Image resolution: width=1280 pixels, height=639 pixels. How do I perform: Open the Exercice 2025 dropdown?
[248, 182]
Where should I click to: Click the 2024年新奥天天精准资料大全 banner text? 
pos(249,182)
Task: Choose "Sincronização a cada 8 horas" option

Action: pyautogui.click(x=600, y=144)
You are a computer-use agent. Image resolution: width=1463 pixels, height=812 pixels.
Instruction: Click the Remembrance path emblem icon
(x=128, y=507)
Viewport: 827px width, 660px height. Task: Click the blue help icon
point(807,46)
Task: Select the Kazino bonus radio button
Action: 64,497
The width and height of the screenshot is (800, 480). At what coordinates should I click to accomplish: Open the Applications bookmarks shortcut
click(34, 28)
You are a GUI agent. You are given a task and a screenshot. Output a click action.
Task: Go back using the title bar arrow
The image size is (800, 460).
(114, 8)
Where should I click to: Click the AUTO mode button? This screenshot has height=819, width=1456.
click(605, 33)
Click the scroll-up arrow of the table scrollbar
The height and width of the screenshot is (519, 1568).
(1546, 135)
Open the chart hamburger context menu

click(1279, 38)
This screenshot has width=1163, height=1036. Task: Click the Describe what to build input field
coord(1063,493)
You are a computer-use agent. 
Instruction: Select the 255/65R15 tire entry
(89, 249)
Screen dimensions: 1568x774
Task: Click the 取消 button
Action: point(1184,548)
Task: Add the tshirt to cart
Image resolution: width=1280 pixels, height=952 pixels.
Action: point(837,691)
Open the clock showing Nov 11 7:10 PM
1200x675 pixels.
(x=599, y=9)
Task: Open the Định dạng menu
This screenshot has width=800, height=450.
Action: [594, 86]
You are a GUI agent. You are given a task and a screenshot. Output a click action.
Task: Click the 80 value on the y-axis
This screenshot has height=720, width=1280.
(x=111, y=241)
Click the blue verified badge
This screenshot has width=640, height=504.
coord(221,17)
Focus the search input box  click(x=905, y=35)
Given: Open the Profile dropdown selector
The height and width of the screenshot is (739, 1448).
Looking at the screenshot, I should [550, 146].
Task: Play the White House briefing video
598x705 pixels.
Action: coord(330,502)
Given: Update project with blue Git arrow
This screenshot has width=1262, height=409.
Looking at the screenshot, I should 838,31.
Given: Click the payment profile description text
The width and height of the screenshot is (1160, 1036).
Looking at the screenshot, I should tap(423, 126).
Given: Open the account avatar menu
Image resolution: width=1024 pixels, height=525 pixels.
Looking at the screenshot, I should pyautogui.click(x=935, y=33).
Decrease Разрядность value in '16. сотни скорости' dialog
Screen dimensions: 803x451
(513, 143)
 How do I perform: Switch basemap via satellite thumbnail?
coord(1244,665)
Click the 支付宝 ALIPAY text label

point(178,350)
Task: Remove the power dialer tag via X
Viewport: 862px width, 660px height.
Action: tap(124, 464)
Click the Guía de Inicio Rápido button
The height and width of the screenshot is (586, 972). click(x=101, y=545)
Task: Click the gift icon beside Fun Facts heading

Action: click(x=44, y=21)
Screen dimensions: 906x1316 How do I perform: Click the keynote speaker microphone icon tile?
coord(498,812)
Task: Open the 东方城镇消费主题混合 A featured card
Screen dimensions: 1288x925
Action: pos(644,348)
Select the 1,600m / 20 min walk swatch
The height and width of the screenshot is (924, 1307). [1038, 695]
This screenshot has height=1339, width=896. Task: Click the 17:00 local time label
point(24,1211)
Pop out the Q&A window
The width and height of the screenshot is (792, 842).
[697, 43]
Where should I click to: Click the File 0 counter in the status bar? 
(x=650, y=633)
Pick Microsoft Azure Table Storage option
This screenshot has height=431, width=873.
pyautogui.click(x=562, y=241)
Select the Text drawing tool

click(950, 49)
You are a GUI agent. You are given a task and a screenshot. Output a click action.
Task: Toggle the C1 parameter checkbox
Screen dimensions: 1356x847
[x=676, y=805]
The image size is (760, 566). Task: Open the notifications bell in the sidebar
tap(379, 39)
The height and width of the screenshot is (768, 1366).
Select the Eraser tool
■ ■ ■ ■ ■
THE PROBLEM = Where does the word "value" appear in the records above? Return every line that holds it.

COMPLETED EXERCISE =
Task: Click the 80 value on the y-axis
Decrease Разрядность value in '16. сотни скорости' dialog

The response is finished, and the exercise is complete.